Conversations ending with an assistant message fail with "Assistant response prefill is incompatible with enable_thinking".

Fix: warmup appends a dummy user message when conversation ends with assistant.

<tool_call> XML as text

Qwen's native tool-call format is <tool_call> XML emitted as text content. The model produces both:

  • Structured delta.tool_calls (parsed by llama.cpp)
  • <tool_call> XML in delta.content (text)

These are duplicates. The provider strips XML from stored text when structured tool calls are also present.

During streaming, text_deltas are suppressed on tool-calling turns (since the XML would be visible to the user). If no tool calls are detected, the suppressed text is re-emitted from the stored response.

9B model limitations

  • Won't synthesize with tools available: when tools are offered, 9B models always call them instead of responding from context.

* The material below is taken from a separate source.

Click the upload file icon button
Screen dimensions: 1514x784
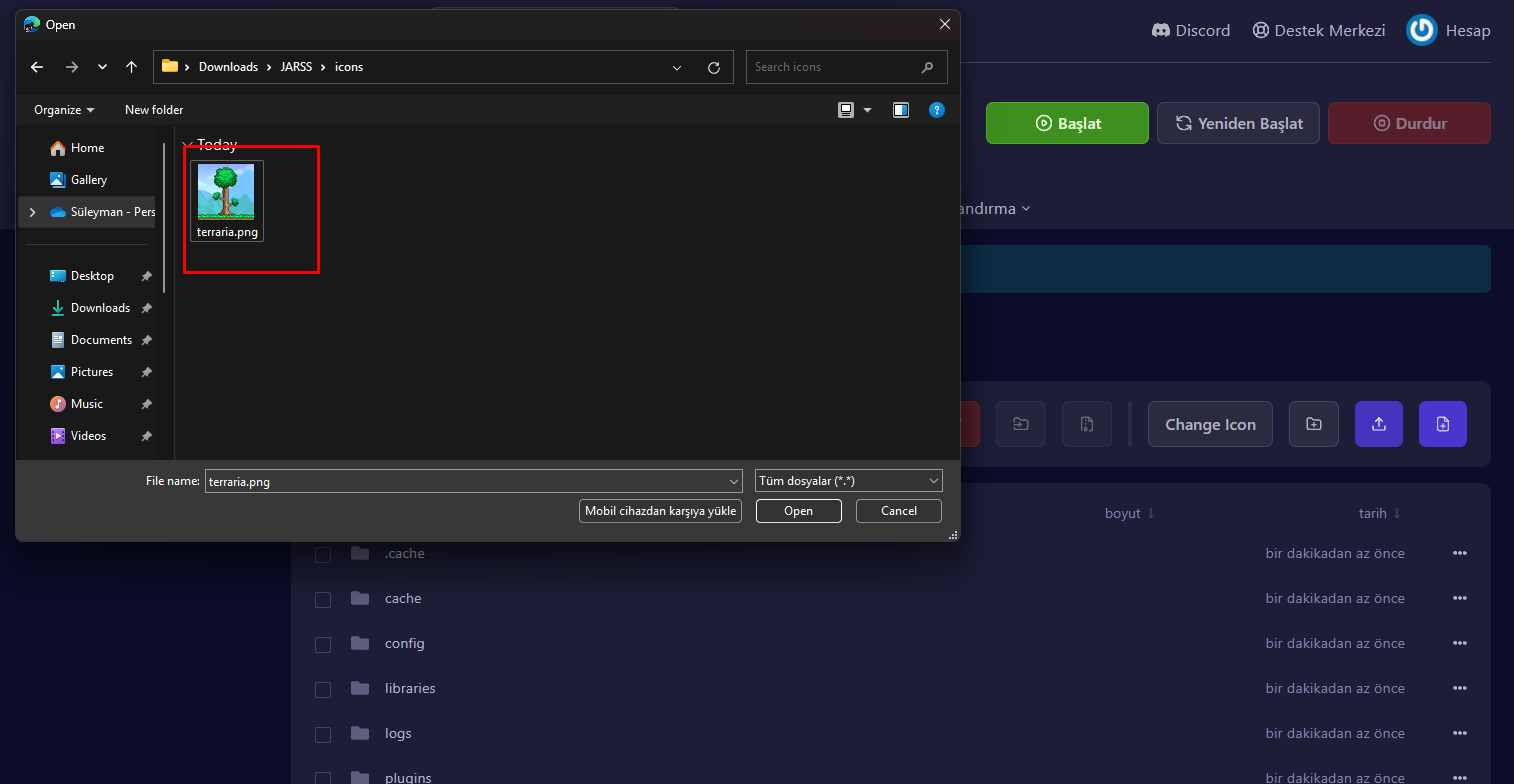[1378, 424]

This is why the synthesis directive is needed after tool execution.
  • Ignores "don't re-search" prompting: unless maxToolRounds limits the number of attempts, the model spirals into repeated searches with slight query variations.
  • Doesn't distinguish tags from concepts: TextSearch was removed because the model used it for concept searches (TextSearch("reason")) instead of vault entities (TextSearch("enzyme/pmf")).

llama.cpp server flags

For best results with Qwen on llama.cpp:

llama-server -m model.gguf \
  -np 1       # single slot (avoids scheduling mismatches)
  -fa on      # flash attention
  -c 32768    # context size

-np 1 is important: with multiple slots, the tool-calling turn and synthesis turn can land on different slots with different cache states.

llama-cpp-python does NOT work

The Python llama-cpp-python[server] doesn't parse Qwen's <tool_call> XML into structured delta.tool_calls. All tool calls come through as text. Use the native C++ llama-server for proper tool calling.